The disclosure of the draft order adds to evidence of the lengths to which Trump and his close advisers were prepared to go to keep him in the White House, against the will of the American people. Under the draft order, the defense secretary would have been required to carry out an assessment of the voting machines “no later than 60 days from commencement of operations”.

That would have pushed the chaos that Trump assiduously attempted to sow around Joe Biden’s legitimate victory well beyond the handover of power at the inauguration on 20 January.

The publication of the document will provoke intense speculation as to who wrote it. Politico pointed out that at the time the draft order was dated, 16 December 2020, the idea of seizing voting machines in key states was being vigorously promoted by Sidney Powell, a controversial lawyer who had Trump’s ear at the time.

The document outlines the seizure of voting machines by the Pentagon under federal emergency powers. That would in itself have been incendiary, as it would have amounted to a dramatic display of federal over state power of the sort normally fiercely resisted by Republicans.

The author of the draft order seeks to justify such a contentious move by regurgitating conspiracy theories. For example, pointing to voting machines, the document says there is “evidence of international and foreign interference in the November 3, 2020, election”.

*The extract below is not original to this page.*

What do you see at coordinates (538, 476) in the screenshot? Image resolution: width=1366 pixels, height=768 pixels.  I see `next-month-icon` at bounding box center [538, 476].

It names Dominion Voting Systems, a leading provider of voting machines that has become the target of rightwing conspiracy theorists and big lie merchants. Dominion has sued several purveyors of false claims that its products were used to swing the election from Trump to Biden.

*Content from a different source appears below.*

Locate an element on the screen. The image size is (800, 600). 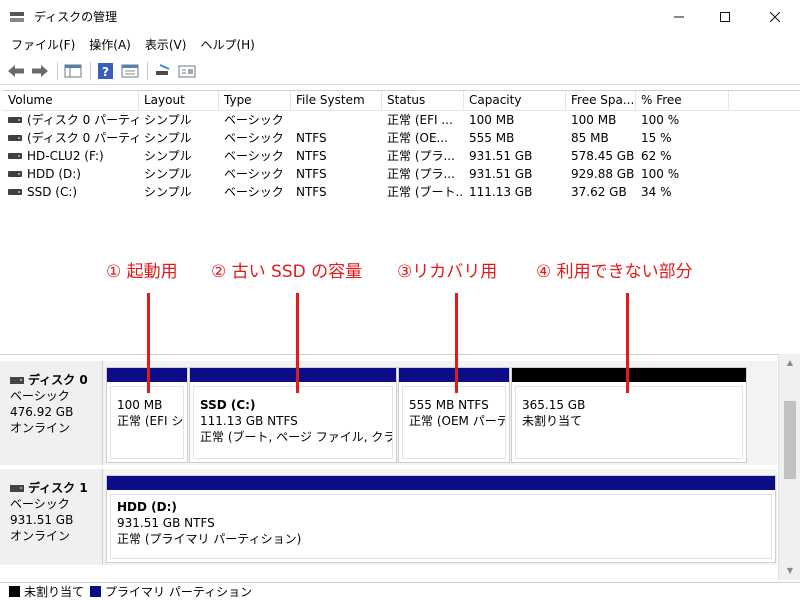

“Dominion Voting Systems and related companies are owned or heavily controlled and influenced by foreign agents, countries, and interests,” the draft order falsely claims.

The draft also singles out Antrim county, Michigan. Claims that voting machines in that county were compromised have been thoroughly rebutted, including by state election authorities.

A second document was also leaked to Politico from the new mountain of paperwork received by the January 6 committee. Titled Remarks on National Healing, it appears to be the text of a speech Trump never delivered.

The tone of the speech is striking because it stands in stark contrast to the approach Trump actually adopted in the wake of the Capitol violence. Still president for two weeks, he attempted to belittle the significance of the day.

Had this alternative speech been given, Trump would have sent out a very different message. It describes January 6 as a “heinous attack” that left him “outraged and sickened by the violence, lawlessness and mayhem”.

The text added: “The Demonstrators who infiltrated the Capitol have defiled the seat of American democracy.”